Как же, как же… Десятилетия эти фотографии, терпеливо выжидая чего-то, выдерживались-настаивались в конверте, и вот в один прекрасный день…

Вот оконтуренный с двух сторон пахучими от солнечного разогрева кустами смородины травяной двор старого рыбацкого дома с коричневыми дощатыми стенами и синими оконными наличниками, с москитной сеткой в одном из окон и пузырящейся занавеской в соседнем окошке, с этнографической соломенной крышей, да ещё с прислонённой к стене дома плоской, рельефно-огромной и высокой, до кобылок карниза, поленницей, да ещё с тоненькими зелёненькими вьюнками, пышными белыми и ярко-розовыми мальвами под окошками; расстеленная по траве для просушки серая сеть; в углу двора, за огородиком с прозрачными соцветиями-зонтиками укропа, – большущие сачки, древняя, достойная музея рыбацкого быта, наверное, ещё века два назад просмолёная лодка. А вот – сохранённая на другом фото – обязательная в те времена дневная очередь в ресторан за комплексным обедом: холодным свекольником, гуляшом и сырниками, компотом из ревеня… Из открытых ресторанных окон второго этажа неутомимо вылетают в подражание-подношение Бергману – Тарковскому, трепещут и реют, занавеси, а Катя, присев на корточки в хвосте очереди, гладит по холке божественной красоты и стати чёрно-жёлтую лохматую собаку, афганскую борзую: хозяева привязывали её к стволу старой березы и отправлялись обедать, потом заботливо поочереди из ресторана выглядывали, что-то ободряющее со второго этажа кричали своей терпеливой любимице…
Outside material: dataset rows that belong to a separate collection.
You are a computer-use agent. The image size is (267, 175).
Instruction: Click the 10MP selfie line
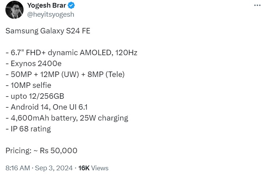click(29, 86)
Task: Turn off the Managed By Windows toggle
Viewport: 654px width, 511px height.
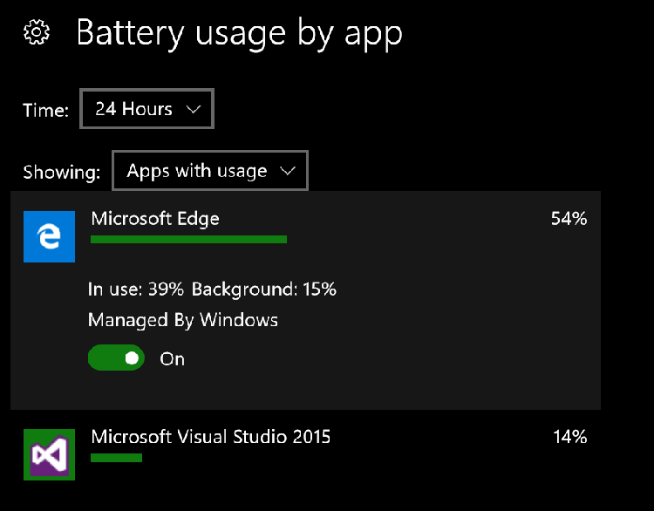Action: (116, 358)

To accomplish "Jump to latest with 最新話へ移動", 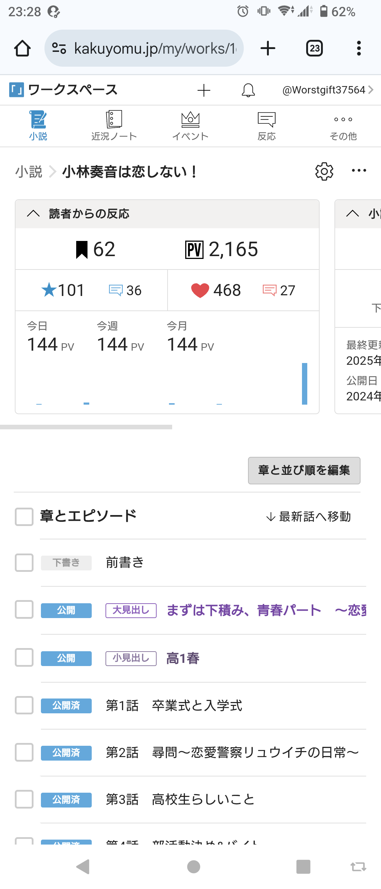I will tap(308, 517).
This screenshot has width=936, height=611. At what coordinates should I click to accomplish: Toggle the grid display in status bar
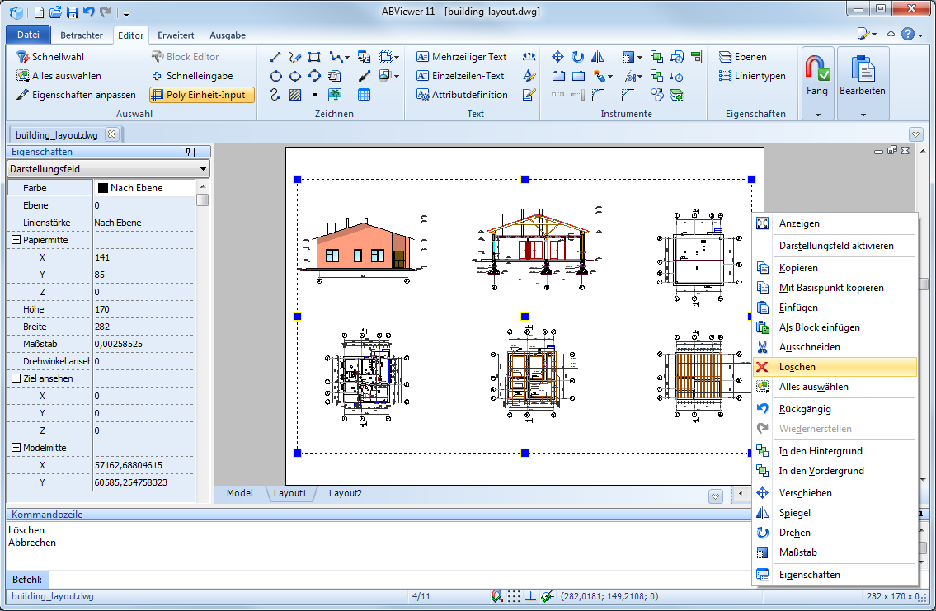(x=514, y=596)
«Всё на себя не похоже» – потому, наверное, что фотоизображение сообщает-ошарашивает: это случилось и зафиксировалось фотощелчком в последний раз.
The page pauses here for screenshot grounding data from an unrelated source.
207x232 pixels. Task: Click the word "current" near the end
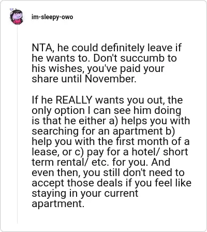[121, 193]
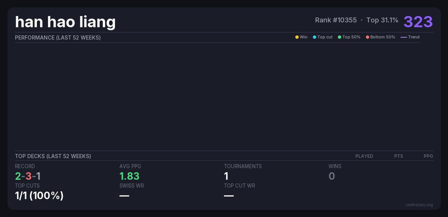Click the Rank #10355 text
448x217 pixels.
[x=336, y=20]
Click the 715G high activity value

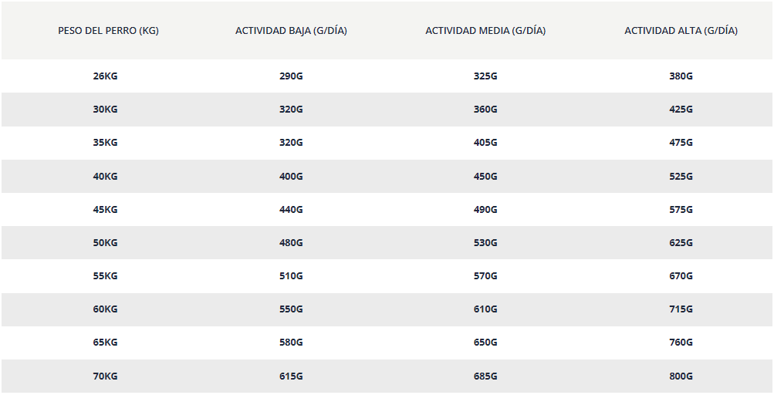[x=681, y=309]
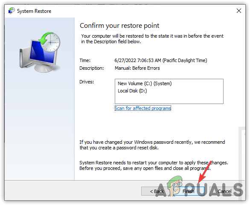Click the restore time value text
The height and width of the screenshot is (205, 250).
point(161,60)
Придвинул серенькую фотографию военных лет, поднёс к глазам: башлык, лопаточка. Фотоизображение продолжает удивлять чем-то новым – чем-то, что тогда, когда делался снимок, было неведомым?

Видоискатель, как бы в помощь глазу отбирая и компонуя, ещё и исполняет тайные функции шифровальщика?

Но что же до поры, до наступающего внезапно будущего шифруется, что?

Шифруется сама смертоносность времени, его тока?

Смутная тоска как невозможность примириться со смертью? Тоска, предусмотрительно разлитая по радостному мгновению и закреплённая-зафиксированная бездумным фотощелчком…

Да, мгновение, вырезанное фотощелчком из потока мгновений, приобретает, но проявляет лишь с годами особую щемящую откровенность; пожалуй даже, фотокопии минувших мгновений пугают неожиданно новой подлинностью.

Возвращая в прошлое, фото – предупреждает, так? Так, так, что тут новенького для тебя, мага обратных перспектив и признанного «предсказателя прошлого»?

Да, фото по сути превращается в изощрённую рекламу, замаскированную под радости простодушной жизни, но – предупреждающую о смерти.

Опровергая счастливую наглядность, фото предупреждает о том, что и так заранее всем известно?

О том, что всё бывает в первый-последний раз, что первый раз – всегда и непременно последний.

* * *

Нда, теперь – Закарпатье.

Всё более чем мило.

Зыбкий висячий мостик над быстрой-пребыстрой хрустальной речкой, Катя на мостике, как на зависших в центре амплитуды качелях… И склон, поросший лиственным, кажется, буковым лесом, вот в нём-то, том лиственном тенистом лесу, им попадались боровики, да – чистенькие, как взятые из сказочного лукошка и высаженные к их приходу в лес боровики; и подосиновики… И рыночек в Мукачеве: Катя покупает золотистый сотовый мёд, густо-лиловые, будто вывалянные в голубой пыли сливы-венгерки. И засыпанный сереньким гравием дворик кофейни под растрёпанными зонтами акаций, толстые ломти жареного сыра на больших тарелках, безвкусное местное вино… И затенённая обшарпанная улица в Ужгороде, небритые, цыганистого вида, мужчины ведут в мощёную гору за рули, как коней под узцы, велосипеды.